**EXTRAIT DU TEXTE:**
La Colère et l’Envie d’Alice Renard

La Colère et l’Envie d’Alice Renard.

Héloïse d’Ormesson, août 2023, 160 pages, 18 €, ISBN 978-2-35087-896-6.

Genres : littérature française, premier roman.

Alice Renard naît à Paris en 2002. Sa mère est styliste et son père professeur de maths. Elle « est étudiante en littérature médiévale à la Sorbonne. Révélée précoce à l’âge de six ans, la question de la neurodiversité et de l’hypersensibilité l’a toujours passionnée. La Colère et l’Envie est son premier roman. » (l’éditeur) + la Minute Lecture sur le site de l’éditeur. La Colère et l’Envie est sélectionné pour le Prix littéraire Le Monde et le Prix Fémina et reçoit le Prix Méduse 2023 et le Prix littéraire de la vocation 2023.

« mère / Mon poussin, ma toute petite, moi qui t’ai formée au rythme des secrets de mon ventre, je t’ai vue finalement grandir. En dépit de tout. De toutes ces choses incompréhensibles et qui t’étaient contraires.

père / Je n’étais pas fait pour être le père d’une telle enfant. Aujourd’hui, bientôt, d’ici peu, ce ne sera plus tout à fait une enfant. Elle a grandi. Mais moi je ne serai toujours pas fait pour être son père. » (p. 9).

Voici le début du roman : le récit de la mère (Maude) et le récit du père (Camillio). Remarquez le style et la syntaxe différents, et surtout la mère qui dit « tu » à sa fille et le père qui dit « elle » (ne pouvant s’y attacher comme un père le ferait, le devrait ?). Leurs visions et leurs ressentis sont donc totalement différents. La mère est proche de sa fille et, même si elle ne la comprend pas, elle essaie de l’aimer comme elle est et de passer du temps avec elle, elle voit parfois des sourires, de la joie, des pas de danse. Le père est distant, il ne comprend pas sa fille et préfère s’en éloigner, il voit des larmes incompréhensibles, inexplicables, il parle même « d’une forme de débilité » (p. 10).

Isor, 13 ans (au début du roman), est différente depuis sa naissance, elle est mutique mais, lorsqu’elle rencontre le voisin septuagénaire, Lucien, c’est comme si ces deux âmes esseulées se retrouvaient.

La première partie du roman alterne donc entre la mère et le père.

La deuxième partie, racontée par Lucien, est je dirais classique. « Mon Isor, tu ne peux pas savoir comme j’avais peur. Cela faisait une petite éternité que plus personne n’était entré dans ma vie – que je faisais en sorte que plus personne n’y entre. Toi, tu as tout de suite voulu que l’on se rencontre. Ma vieillesse, ma réclusion, ma tristesse, j’ai d’abord cru que tu ne les respectais pas, qu’elles n’étaient rien pour toi, que tu t’en fichais, et que tu agissais avec moi comme avec n’importe qui. Je me trompais. Tu as accepté tout de suite, sans m’en vouloir, sans les questionner, mon chagrin, mes vieux os, ma lenteur et tout le reste. » (p. 61).

**ENSEMBLE D'ENREGISTREMENTS:**
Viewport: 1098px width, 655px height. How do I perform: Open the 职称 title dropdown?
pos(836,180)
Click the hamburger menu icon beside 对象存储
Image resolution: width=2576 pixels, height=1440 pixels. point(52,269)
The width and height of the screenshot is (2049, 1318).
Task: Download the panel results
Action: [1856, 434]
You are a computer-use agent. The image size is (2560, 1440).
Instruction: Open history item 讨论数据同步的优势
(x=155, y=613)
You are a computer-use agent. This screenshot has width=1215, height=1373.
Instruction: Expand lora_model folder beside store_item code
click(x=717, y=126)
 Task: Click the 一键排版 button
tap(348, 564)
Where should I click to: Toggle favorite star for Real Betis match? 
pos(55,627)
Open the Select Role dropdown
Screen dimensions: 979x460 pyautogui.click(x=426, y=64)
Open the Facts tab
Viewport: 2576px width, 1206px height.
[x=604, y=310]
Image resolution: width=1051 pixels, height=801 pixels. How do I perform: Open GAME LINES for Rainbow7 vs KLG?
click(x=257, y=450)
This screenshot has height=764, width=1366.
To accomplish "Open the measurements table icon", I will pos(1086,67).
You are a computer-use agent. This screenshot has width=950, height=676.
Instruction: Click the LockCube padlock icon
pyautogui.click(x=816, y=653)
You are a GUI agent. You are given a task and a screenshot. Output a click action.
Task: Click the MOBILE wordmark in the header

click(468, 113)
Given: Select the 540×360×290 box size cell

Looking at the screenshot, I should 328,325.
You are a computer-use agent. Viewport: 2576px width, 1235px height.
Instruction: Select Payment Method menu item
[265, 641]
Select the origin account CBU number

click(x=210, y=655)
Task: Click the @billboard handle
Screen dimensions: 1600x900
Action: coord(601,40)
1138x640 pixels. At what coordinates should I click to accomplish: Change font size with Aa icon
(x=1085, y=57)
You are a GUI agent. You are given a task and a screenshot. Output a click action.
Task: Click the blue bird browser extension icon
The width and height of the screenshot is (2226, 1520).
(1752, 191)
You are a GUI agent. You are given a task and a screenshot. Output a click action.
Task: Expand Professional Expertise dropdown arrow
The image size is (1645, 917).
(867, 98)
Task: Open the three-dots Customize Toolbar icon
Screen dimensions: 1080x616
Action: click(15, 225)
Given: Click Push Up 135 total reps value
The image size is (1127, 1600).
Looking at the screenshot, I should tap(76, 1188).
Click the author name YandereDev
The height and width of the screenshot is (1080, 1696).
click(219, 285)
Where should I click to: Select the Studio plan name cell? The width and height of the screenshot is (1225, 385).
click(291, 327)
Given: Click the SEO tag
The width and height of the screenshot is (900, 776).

**VOTRE CONSIGNE:** Poursuivez le compte rendu de lecture sur le roman La Colère et l'Envie à partir de sa dernière phrase.

**RÉPONSE DE L'EXERCICE:**
La troisième partie est racontée par Isor qui signe I. Puis-je en dire plus ? Je ne pense pas…

La Colère et l’Envie est un roman court mais d’une grande intensité, d’une grande puissance, il est bouleversant et d’utilité publique. Il n’a aucun des défauts des premiers romans et l’autrice n’a que 21 ans ce qui montre une grande maturité humaine et littéraire. C’est pour plusieurs personnes que je connais et pour moi, le premier auteur du XXIe siècle que nous lisons ! Je l’ai lu d’une traite et je me suis pris une claque et un coup de cœur (moi, qui n’apprécie pas vraiment le roman choral) et je sais que je ne suis pas la seule.

C’est pour cette raison que j’ai voulu regarder le film documentaire, Dernières nouvelles du cosmos, réalisé en 2016 par Julie Bertuccelli dont un collègue a parlé. La réalisatrice filme Hélène (née en 1985) et sa maman, Véronique, au quotidien. Et quelle claque aussi ! Un univers totalement différent, un monde énorme, surprenant, cosmique ! Hélène est autiste, elle aime la musique, la nature (avec lesquelles elle est comme en connexion) et elle est poétesse sous le pseudonyme de Babouillec Sp (pour Sans paroles) même si elle arrive à prononcer quelques mots mais le travail est constant. Trois belles personnes, Julie, Véronique et Hélène, et les membres de la troupe (en particulier Pierre Meunier et Marguerite Bordat) qui ont monté le spectacle Forbidden di sporgersi avec les textes de Babouillec, spectacle présenté à Paris et à Avignon, entre autres (infos sur La Belle Meunière). Ci-dessous la bande annonce du film. Et le mot de la fin à Hélène / Babouillec avec cet « extrait de Raison et acte dans la douleur du silence, premier texte de Babouillec » (p. 9 du livret avec le DVD) : « Être ou ne pas être, là est la question. Dire merde à ceux qui croient savoir, là est la réponse. »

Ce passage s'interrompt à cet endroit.